Contact linguist Myers-Scotton makes sense of this by asking where two languages meet, fundamentally: in the minds of speakers who have to use them both. Locating the process within bilingual speakers, and how they switch between languages, is a neat way to expose the front line of contact induced change. For a start, it allows us to evaluate the status of the two parties squaring off. The ‘base’ tongue is the matrix language, forming the main sentence frames of speech. Into that, embedded language – the outside influence – inserts itself to varying degrees, in the middle of it all.

Sometimes this insertion can come in the form of a single word. Myers-Scotton gives one example from Nairobi Swahili speakers: “ku-appreciate hiyo” (to appreciate it). English, the embedded language, contributes the verb appreciate. But it’s the matrix language, Swahili, giving it a regular infinitival marker ku-.

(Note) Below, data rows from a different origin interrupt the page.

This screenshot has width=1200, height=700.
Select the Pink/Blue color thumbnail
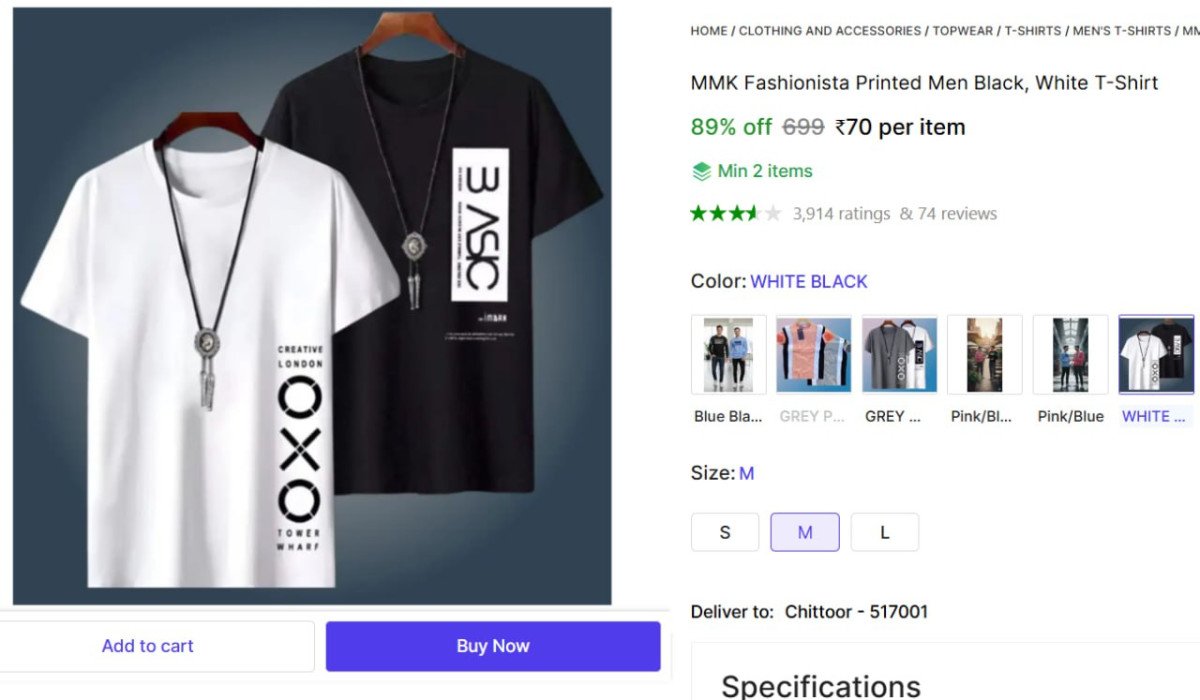(x=1070, y=355)
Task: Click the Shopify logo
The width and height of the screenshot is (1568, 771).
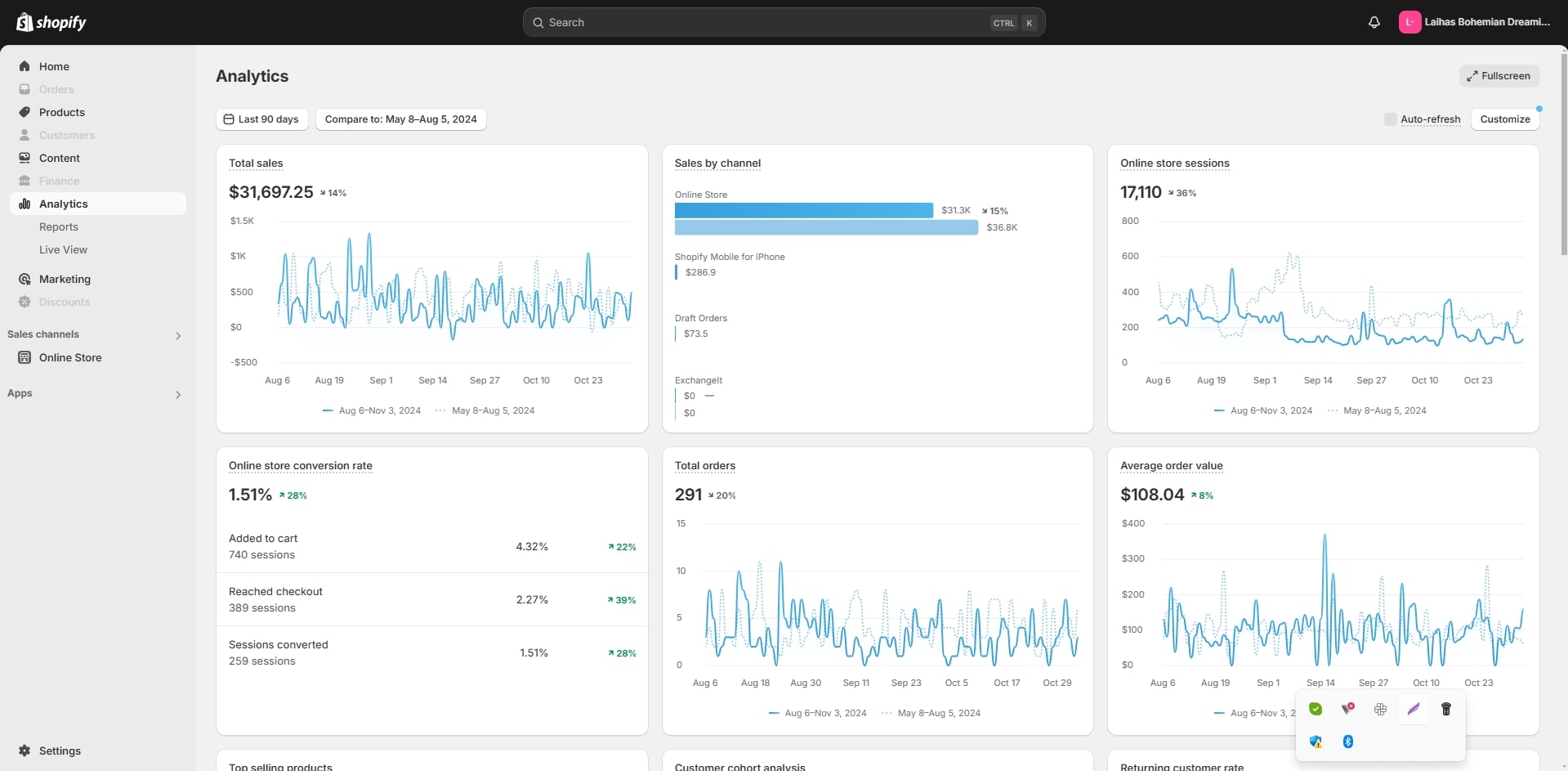Action: click(x=51, y=22)
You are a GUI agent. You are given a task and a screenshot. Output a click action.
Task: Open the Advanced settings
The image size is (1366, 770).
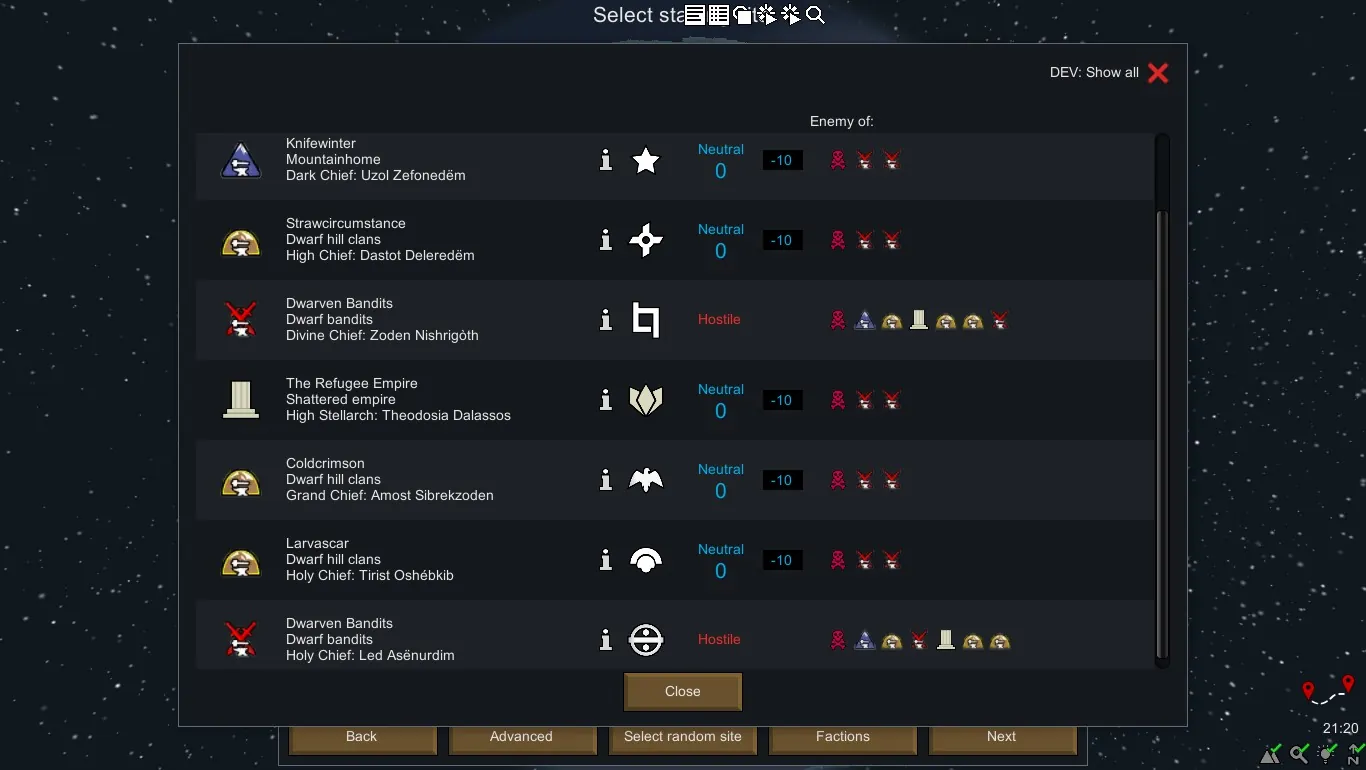[521, 737]
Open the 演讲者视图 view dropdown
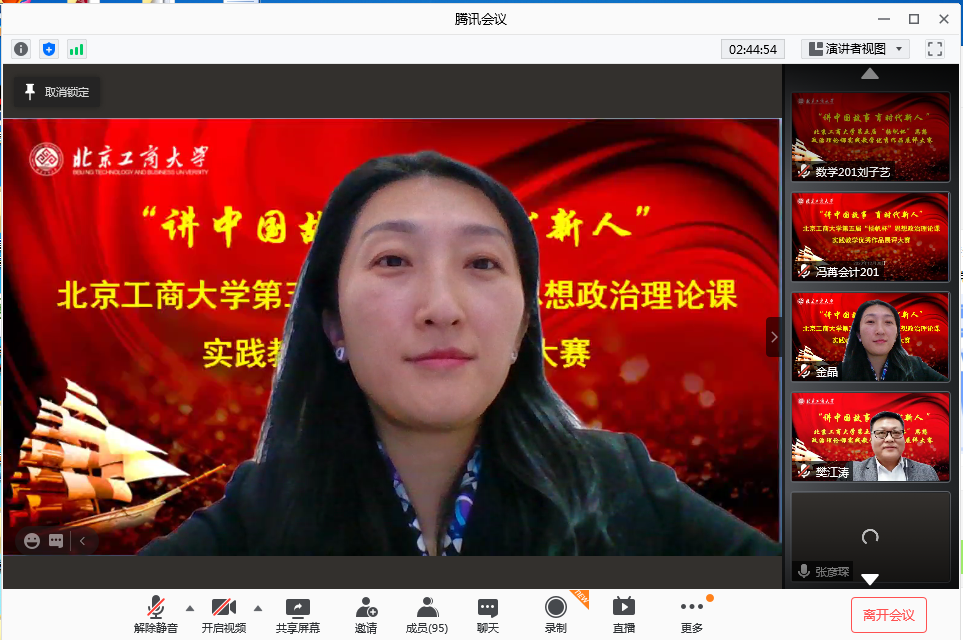 [x=856, y=49]
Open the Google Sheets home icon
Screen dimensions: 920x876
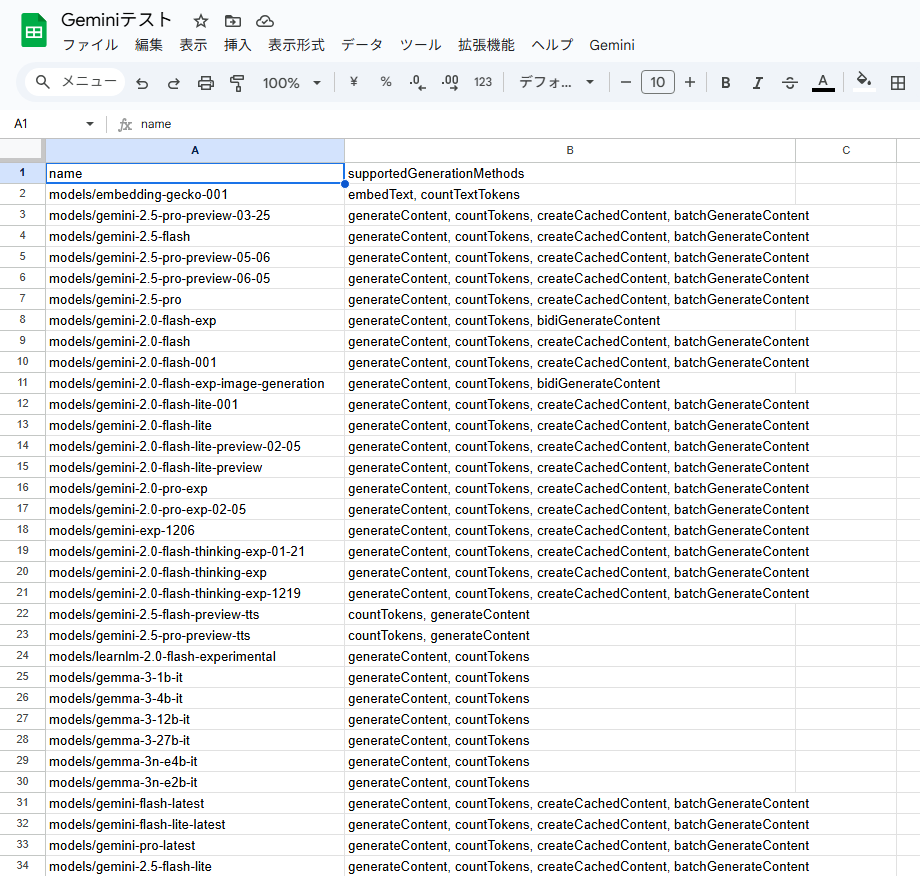pos(34,31)
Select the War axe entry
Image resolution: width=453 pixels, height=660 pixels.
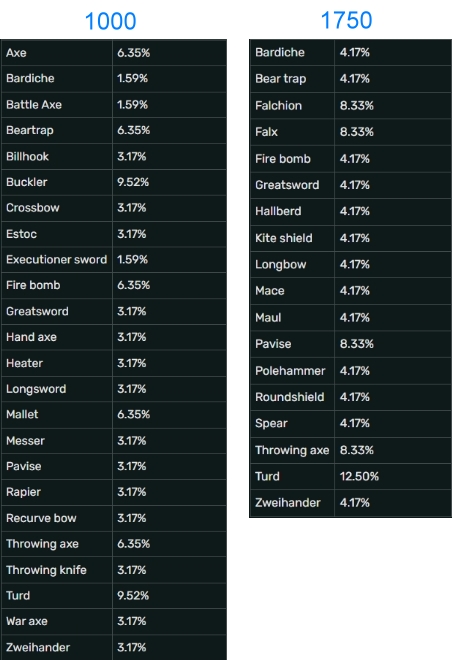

Elsewhere, larger, deeper syntactic structures can be recruited from the embedded language. The results can drastically alter a language’s syntax; the Balkan Sprachbund is a region where neighbouring languages – from completely separate branches of Indo-European: Albanian, Greek and Slavic – have gradually come to resemble one another grammatically. The most likely driver, again, was the bumping together of different peoples, and the necessary cross-linguistic skills and code-switching that required.

The End of the Road?

For some, this kind of change is the thin end of a wedge that leads to total replacement of the less socially secure language. At some point, the matrix and embedded languages will flip. Social pressure might privilege the outside language for a new generation of speakers, who might start slotting just the odd heritage language word in, here and there, as a cultural nod. A generation on, perhaps even that will peter out.

Is that the fate befalling Gaelic, gradually taking on anglicisms to the point of transformation? Actually, I don’t think that’s the foregone conclusion here. Syntactic convergence doesn’t necessarily spell the end for a language. It can be seen as a strategy to support continued bilingualism, for example; if languages share structures, it’s cognitively less costly to maintain more than one at a time. For sure, borrowed syntax is also a crutch that helps the army of new speakers (thanks to Duolingo et al.) feel a little less lost when getting to grips with Gaelic.

No, death isn’t always the end. Contact outcomes are many, and include paths that lead to sometimes surprising, but very much un-dead extremes. Living proof of that, Media Lengua (literally something like ‘between language’), is the outcome of indigenous Kichwa crashing up against Spanish in Colombia and Eduador. The resulting mixed language preserves Kichwa grammar, but has been almost entirely re-lexified with Spanish vocabulary. Deep breaths, purists: Gaelic is a long way off from that.

Oceans Collide

As with all things linguistic, bilingual speakers are just one part of a complex picture of contact change. But running through the countless evidence as above – anecdotal and otherwise – it’s easy to appreciate why they are a particularly active site. Bilingual speakers are the point at which two tides crash up against each other and the waters mix. A sort of linguistic Grenen, Skagen where oceans collide.

It’s also pause for thought for polyglots. What features do we carry over from one language to another? And if we embed into our target language cultures, do we become agents for change?